Passed by the Artworks exhibition at Wingfield Barns Arts Centre this weekend – this is firstly a shameless plug for my own work (it’s my blog after all)… but the rural setting is fabulous – nature quietly intertwined within the traces of agriculture. I like to think that my work, Farmscape II looks quite at home here…


[Farmscape II, 2010, mixed media on canvas, 60cm x 120cm]


[a detail of surface textures]


[another detail of surface textures]

Found out I had sold a couple of small paintings which was food for the soul.
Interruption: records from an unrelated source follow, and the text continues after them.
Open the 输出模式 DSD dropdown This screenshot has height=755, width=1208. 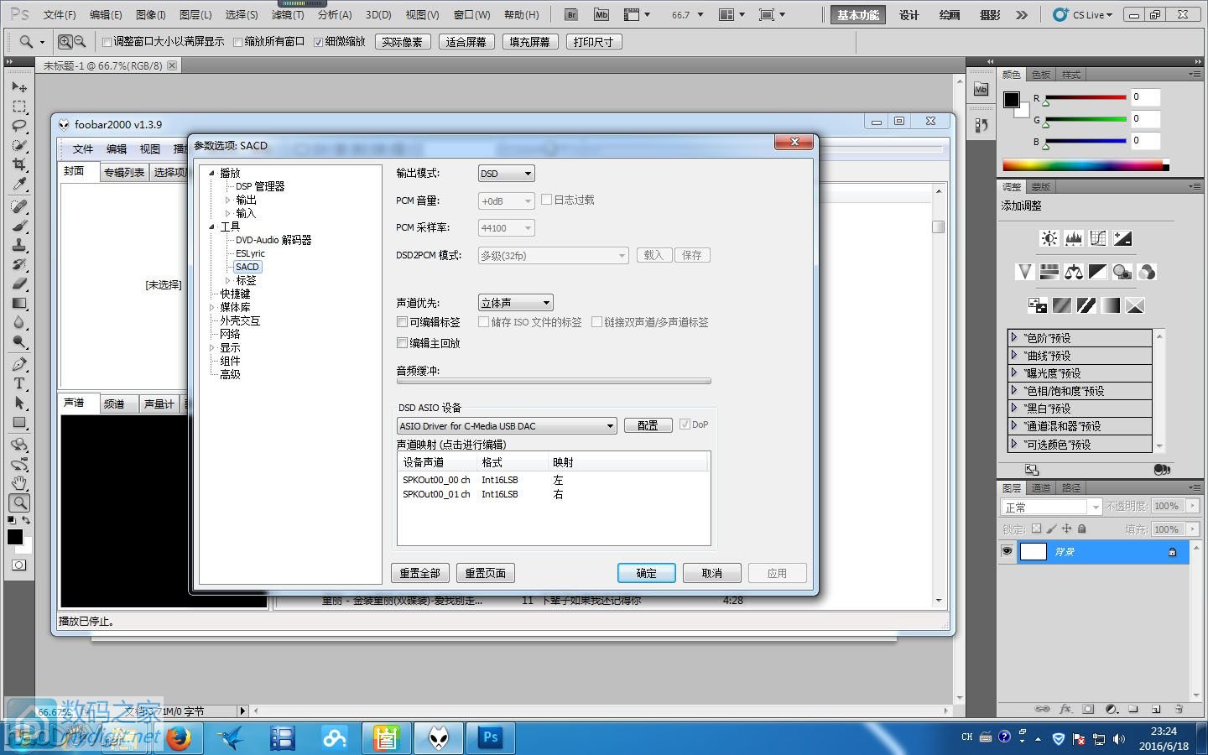pyautogui.click(x=506, y=174)
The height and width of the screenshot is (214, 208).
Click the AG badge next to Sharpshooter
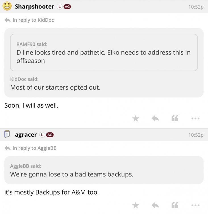67,7
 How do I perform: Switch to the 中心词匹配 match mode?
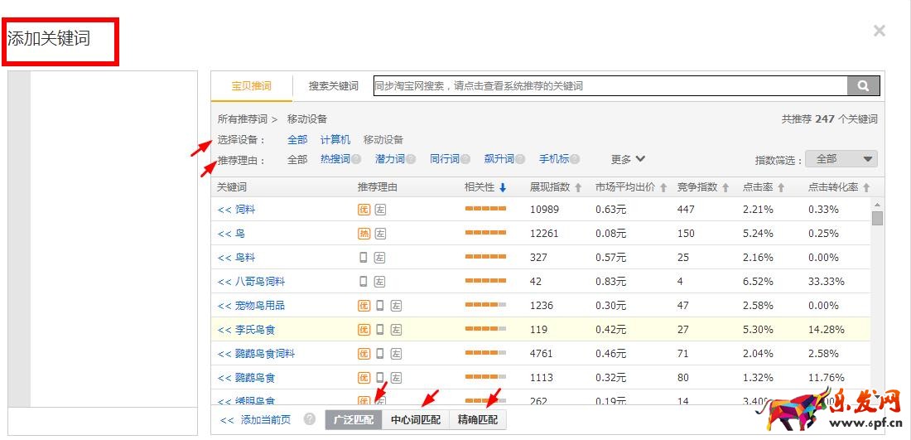(x=415, y=420)
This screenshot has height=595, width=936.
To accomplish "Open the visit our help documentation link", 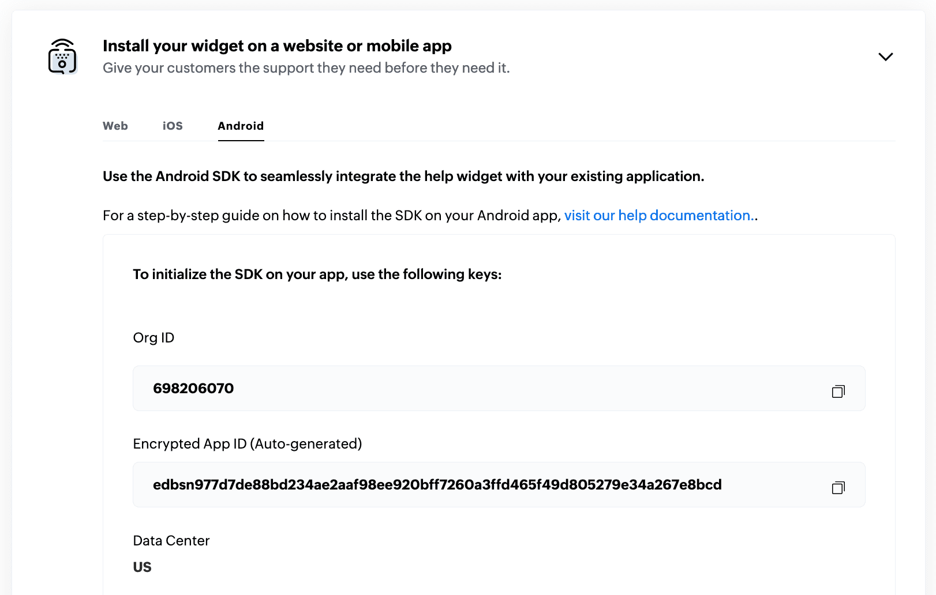I will [x=659, y=216].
There is an interesting fund-raising exhibition of art on deckchairs in the adjacent barn… some really good ones (such as Dave Mckee’s, the creator and illustrator of Mr Benn) and one or two perhaps not so good ones (technically speaking), but all will be auctioned off to raise money for the St Elizabeth Hospice… My favourite was the one created by the artist Tony Casement, all sand-encrusted with little seagull footprints, a deckchair that would be least coveted by the sun-lover, in the social etiquette (or war) of deckchair and sun-lounger acquisition.  Very pleased to see that three Artworks artists have customised deckchairs in this exhibition too: Eleonora Knowland, Elaine Nason and Janet French

I wished I had stopped longer to observe and take some photographs of the old barns’ structures but I had to get back to deliver my canvas to the HWAT  Art exhibition, which opens on monday… you can read more about that particular painting, Edgescape: Fenn, here…

The Artworks‘ Spring exhibition is currently showing at the Wingfield Barns Arts Centre until 25th April 2010, open daily 10am – 5pm.

HWAT Showcase Exhibition of Art and Mini-works will be on at the Harleston Gallery from 19th April to 30th April 2010.